◆ To-do list ◆
1 – According to the article about CBSNews.com's Kennedy anniversary stream, what hashtag will CBS News use when sharing moments from the original broadcast?
2 – Reproduce the article about CBSNews.com's Kennedy anniversary stream between "By now, everyone" and "word came down.", inclusive, and switch "anchor" to "correspondent".
3 – Resume the article about CBSNews.com's Kennedy anniversary stream, picking up right after its final sentence.

◆ Provided passage ◆
____________________
In the mini-deluge of commemorative specials revolving around the 50th anniversary of the Kennedy assassination, it seems odd to me that so little notice is being paid to CBSNews.com’s plans.
Starting Friday afternoon at 1:38 EST, the Website will begin streaming the same TV coverage CBS aired, also at that exact moment, in 1963 and the Website will continue streaming it through the Monday funeral, just as it happened on TV 50 years ago.
This is as close to reliving the media event as it can be—kind of real-time coverage, 50 years later. I can’t recall an instance of this kind of echo chamber. a media event about a media event, extraordinary in itself.
If you don’t want to watch much of it in real-time, CBS says a schedule on the Website will let viewers know when some specific events will be streamed, and will live-Tweet streaming coverage. Also important moments from the original broadcast will be available on-demand on the Website, and will be shared on the CBS News accounts on Twitter, Facebook and Instagram using the hashtag #JFK50.
But watching it again, as it happened-- hours and hours of it--will seem so different in its 20th Century see-it-now, untech savvy clunkiness.
By now, everyone has seen footage of the moment when CBS News anchor Walter Cronkite announced that Kennedy was indeed dead. Cronkite read, “From Dallas, Texas, the flash, apparently official: ‘President Kennedy died at 1 p.m. Central Standard Time,’ 2 o'clock Eastern Standard Time, some 38 minutes ago.' ” But he had been on the air for a while with other reports, from a young Dan Rather for one, that reported sources that were unofficially saying the same thing, before the official word came down.
____________________
◆ Supplied information ◆
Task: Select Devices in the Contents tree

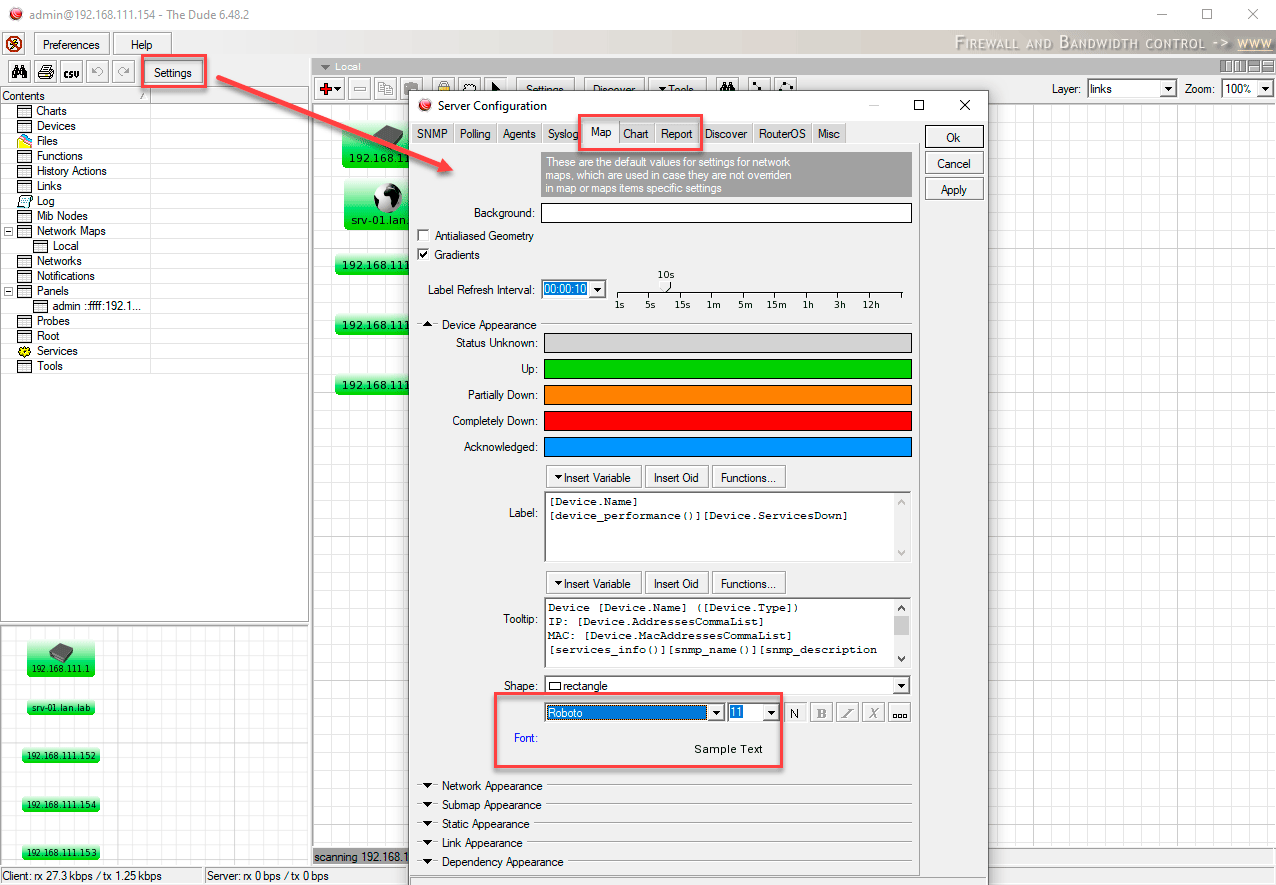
____________________
◆ Answers for the tasks ◆
1 – #JFK50

2 –
By now, everyone has seen footage of the moment when CBS News correspondent Walter Cronkite announced that Kennedy was indeed dead. Cronkite read, “From Dallas, Texas, the flash, apparently official: ‘President Kennedy died at 1 p.m. Central Standard Time,’ 2 o'clock Eastern Standard Time, some 38 minutes ago.' ” But he had been on the air for a while with other reports, from a young Dan Rather for one, that reported sources that were unofficially saying the same thing, before the official word came down.

3 –
The Kennedy assassination was a pivot point for this nation, like the TV debates were, like his election was. But for television the assassination coverage was an early indicator of the power of television to gather us together. The nation mourned, on TV. Never had the emotional power of the medium been so put on display, because, probably, it had never before played the role.
Strictly as TV, the assassination coverage replay on CBSNews.com will certainly have the moments we all remember or have learned about—Cronkite seemingly wiping away a tear, the live coverage of Lee Harvey Oswald, on his way to being transferred to another Dallas facility, gunned down by Jack Ruby, and the solemn funeral, with little John-John’s salute to the casket holding his father’s lifeless body.
But there was a lot more, and that was at a time the TV industry had not yet cultivated anything like the bunch of experts and ex-White House pundits the cable news industry now keeps employed. Nor was it so easy for TV to go live. This was long before satellites were used to deliver the news. This truly was TV on the fly, and frankly, I can’t remember how the networks filled it up during the ordinary times, when nothing particularly newsworthy was happening.
Nor was TV, or TV news, a 24/7 proposition. Television signed off, sometime after midnight or 1 or 2 am in most places as it did right into 80s on some stations.
That’s true with this CBSNews.com coverage too. There will be times that its coverage isn’t there. That was the way it was, as Cronkite might put it.
What I remember is that the networks unspooled documentaries and long reports created earlier, about the Bay of Pigs and the Cuban missile crisis and Jacqueline Kennedy’s tour of the White House. We got more information about this Lee Harvey Oswald monster. Who was he? Was he a Communist?
I remember I watched everything, just everything, on those days. More likely, I missed most of it. I was 11 years old.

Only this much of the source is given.